The Garter itself was an odd item to symbolize what was in its very essence a club for men of war. The story was spread that the idea of the Garter came spontaneously, when the countess of Salisbury dropped a garter during a dance, and Edward picked it up, saying ‘Honi soit qui mal y pense’ (Evil to him who thinks evil of it) and thus coining the Order’s motto. But the tale is apocryphal, and probably muddles an allusion to the countess of Salisbury’s (i.e. Joan of Kent’s) scandalous marital situation with a saucy account of the king adopting a sexualized, feminine item of clothing for the badge of a soldiers’ companionship. Edward’s parties were famously louche; this story found a willing audience among sniffy monastic types who saw decadence and scandal at the English court and shook their heads in disapproval.
More likely the idea of a garter came from Henry Grosmont, earl of Lancaster, hero of the English war effort in Gascony and Calais, who had sported garters (then a knightly accoutrement and only later an item of female dress) in a dandyish youth. The king, too, had worn garters encrusted with pearl and gold during tournaments at the begi
nning of his reign, in 1333 and 1334. By the time the Order was founded, Lancaster was thirty-nine years old and Edward thirty-seven. Perhaps the emblem of the Garter served two purposes: an allusion to the knightly prowess they saw in their earlier selves and wished to pass on to new generations of knights, as well as an in-joke about their wild youthful days.
Whatever the case, Edward was certainly following the European fashion: orders of knights were founded throughout the mid-fourteenth century, following the example of Alfonso XI of Castile, who formed the Order of the Band in 1330. In the 1350s Emperor Karl von Luxemburg of Germany formed the Society of the Buckle and Count Amadeus of Savoy the Company of the Black Swan; in the 1360s King Louis of Sicily founded the Society of the Knot and John II of France founded the Company of the Star. Thereafter the trend proliferated.

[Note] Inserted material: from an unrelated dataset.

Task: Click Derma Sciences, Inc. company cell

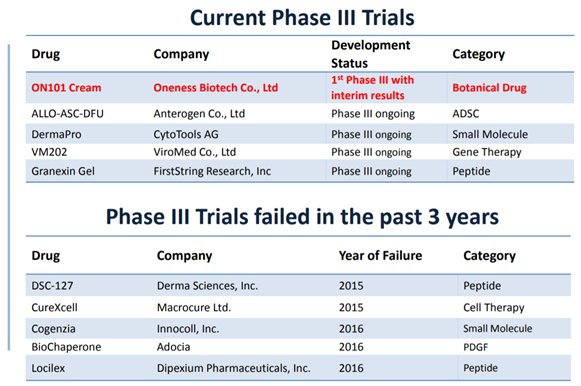Action: click(208, 286)
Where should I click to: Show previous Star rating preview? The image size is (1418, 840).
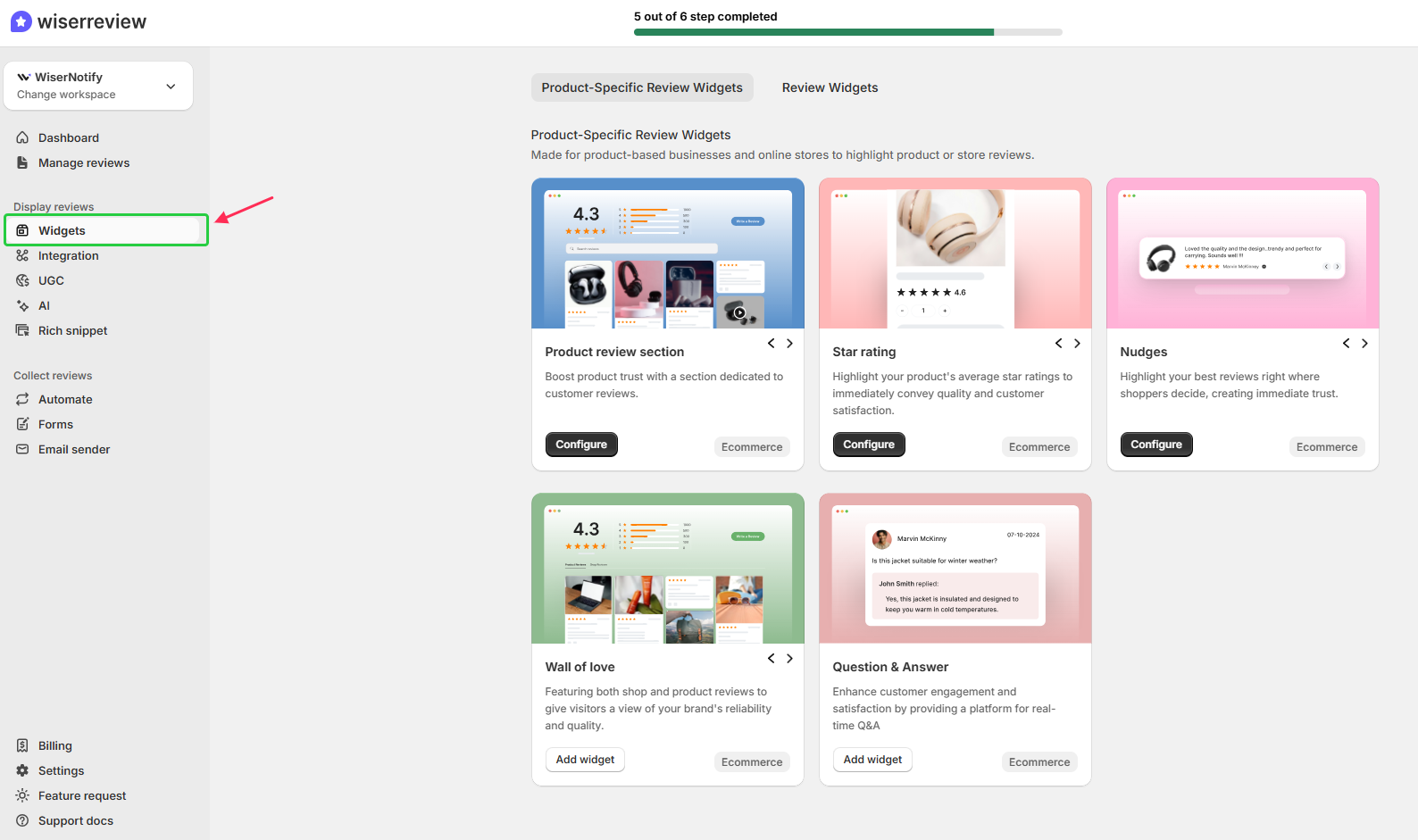click(x=1059, y=344)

So the Order was founded on St George’s Day, with solemn oaths sworn by the twenty-six founding members to hold a celebration on the same day each year, together if possible. Any member not able to attend at Windsor was to celebrate in the same fashion wherever he was in the world. The society formed a sacred bond between those who fought at the 1349 tournament, and new members could not be added until existing members died. Hence, great soldiers like Sir Thomas Dagworth, Sir Walter Manny and the earls of Northampton and Huntingdon were not among the original twenty-six knights. All were in France when the founding tournament was fought. Northampton, Huntingdon and Manny would have to wait for their membership: in Huntingdon’s case until 1372. Dagworth, meanwhile, died before he had the chance to receive the Order’s famous robes.